Dressing for Success: The Do’s and Don’ts

We all have our own style, whether you realize it or not- hipster, preppy, grunge or glam? Fashion is always one of the best modes of self-expression.

As college students, we are able to dress any way we want, having just moved away from the high school phase and before entering the real world. But inevitably, there’s a time when dressing for the career you want becomes necessity. When it comes time for an interview, internship, or even a real job, toss aside those oversize vintage sweaters from Urban Outfitters and especially those favorite slippers you wear around the dorm, because during the work week, it’s time to transform into a professional!

Here are our DO’s and DON’Ts of dressing for interviews, internships & jobs…


DO be on the conservative side. No cleavage, sheer material, or bandage skirts.

DO go for a more natural & neutral look. Flashy colors are almost always a definite no. Makeup should also be applied to appear as natural as possible. Smoky eyes? Save that for the weekend!

DO go light on the perfume. You want to smell nice, not smell up the whole office.

DO try to retain some aspect of your personal style. This doesn’t mean rocking those long feather earrings and fringe purse. Try pairing your work-appropriate pencil skirt and blazer with a chic pair of heels instead.

DO check out stores like J. Crew and Banana Republic for work-appropriate (and stylish) clothing!


DON’T wear jeans or leggings. You’re going to work, not to class.

DON’T wear flip-flops. If you can’t walk in heels, try a pair of flats.

DON’T wear anything too tight. That body con dress will be perfect for the club, not the office.

DON’T be boring with your choices. We’re still young, so don’t give up on style all together! Tailored pants and a blazer over a white button up shirt every day is SO boring…try to mix it up!

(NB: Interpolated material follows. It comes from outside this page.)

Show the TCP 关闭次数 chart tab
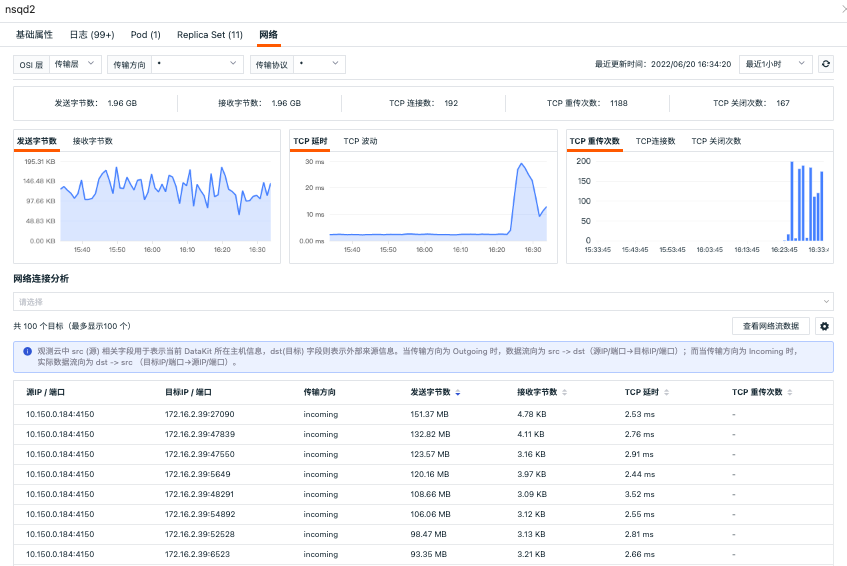 click(x=716, y=141)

Cute weekend look, but a DON’T for work…




Here’s a pretty good balance of style and modesty. This could be a DO for work (in most cases)…



Depending on what industry you’re going into, there may be more lenience to the rules of dressing. For example, a student who wants to be a lawyer is going to have to dress in more formal business attire than the future editor of Vogue magazine, who will need to retain a grasp on personal and trending styles when choosing outfits for work.

Basically, dress for the job you want. Don’t wear anything you would wear to a party or club, and make sure to always feel comfortable and confident in your wardrobe choices. Your clothes can make or break a first impression!